Thursday, December 31, 2009

Soft robots preview videos come online!!

Happy New Year!!
Finally, my robot videos are here, on the last day of the year 2009!

After searching around for a host server, I decided that the good old YouTube was still the best so far. My last post was some preliminary tests on video linking. Now let's check out some preview videos of my soft-bodied caterpillar robots!!

First off, the InchBot I-III are the early versions of the my soft robot implementation, dated back to March 2009. It's a process by which I developed inching gaits and learned about frictional control. My colleague Chris successfully modeled these Early InchBots in a finite element environment as well. He really spiced up the video, too.

Then, here come the InchBot IV-VII which twitch, inch, burrow, and climb with much smaller body size. Chris also implemented the InchBot-V in FEA. These soft robots featured open-loop robust inching/crawling/climbing gaits.

Finally, the newest class of caterpillar soft robots, GoQBot, have an escape ballistic rolling behavioral inspired by the caterpillar of Pleuroptya ruralis (mother-of-pearl moth). This class of robots can initiate a rolling behavior within 300ms and hit top speed over 15cm/s. In addition, the updated versions have include almost all the previous InchBot series capabilities and are radio controlled fully untethered. Simple intelligence is implemented into the body structures and active sensing will be next. To hear more, stay tuned to my publications coming soon.

Wednesday, December 16, 2009

Interesting videos of caterpillers!!

Everybody in my lab knows me for training caterpillars to perform various sportive activities. Well, inducing caterpillars to crawl underwater was a true story. My motivation was to test the role of gravity and external pressure on a behaving animal. As it turned out, 5th instar caterpillars float in water and thus experienced a force negative to gravity, but none of the kinematics characteristics changed. See my video "Manduca underwater walk" on YouTube.

Looking closely, I found that bubbles could be seemed to come out of the spiracles as the animal compressed itself. This observation illustrated the potential change of body volume due to tracheal compression (see video). If caterpillars can squeeze air out under the influence of water pressure, they must perform quite a lot of gas exchange in the air. In other words, locomotion facilitates gas exchange by compressing and squeezing the air out of the trachea.

Finally, I would like to share a video I shot the other day when one big caterpillar was crawling on top of a smaller one. It's quite an pathetic scene because the smaller caterpillar was actually in the molting process and could not fight back. Nevertheless, as the big caterpillar crawled along, I observed appropriate deformation on the substrate (in this case another caterpillar) as illustrated by my new ground reaction forces paper (to appear in Journal of Experimental Biology).

Tuesday, December 8, 2009

The missing post released!!

Dear readers,

There has been one missing post about the DARPA meeting which I started back in October but never finished. The reason was quite simple: I wanted to wait for better graphics. In any case, since I was orchestrating the live robotic demos for Tufts, there was no way I could take photographs as I always do. It turned out that it was not allowed anyways. DARPA actually hired prefessional film crew and photographers for the event.

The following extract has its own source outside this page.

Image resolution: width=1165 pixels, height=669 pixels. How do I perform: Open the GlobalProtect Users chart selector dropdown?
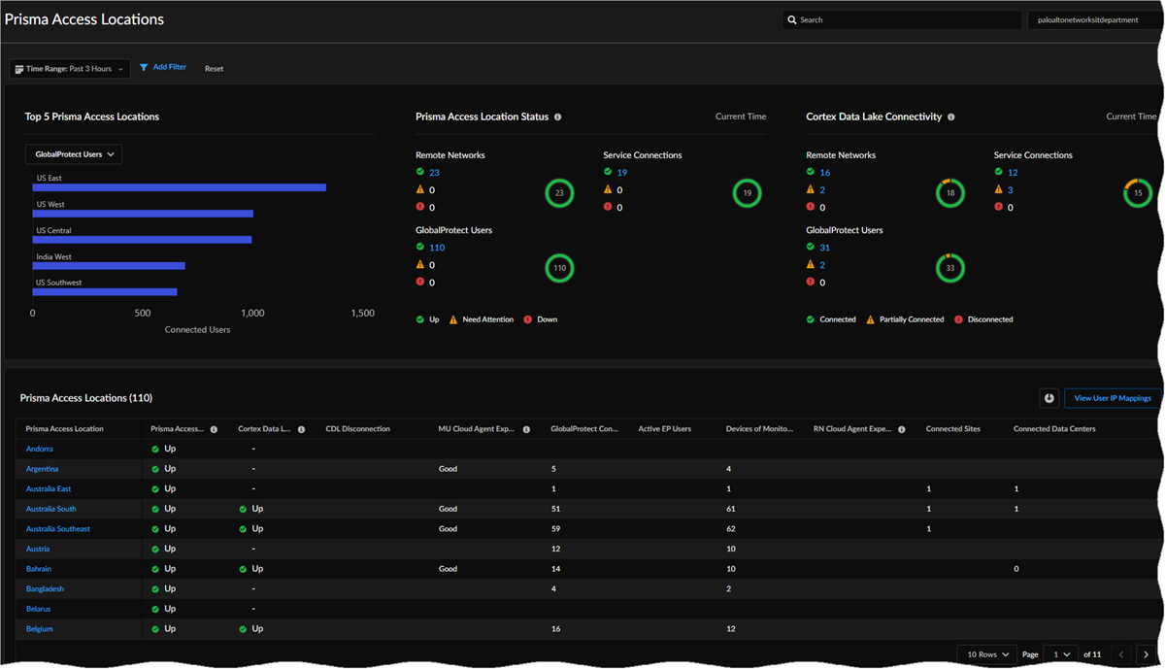[73, 153]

Two months has gone by since the event so it's not news anymore. Nevertheless I thought some of you might be interested in reading my story a few days before the meeting! Now, according to the non-disclosure document I signed, I am not supposed to share anything I saw at the meeting. So in this post, I simply described what happened the very last week before the meeting in the labs. The ME professor that I worked with on this project said: "(It was) the most stressful/intense academic experience that I've gone through". Indeed, for the last month we worked at least 15 hours everyday. To hear more, see October 11 post which is newly released.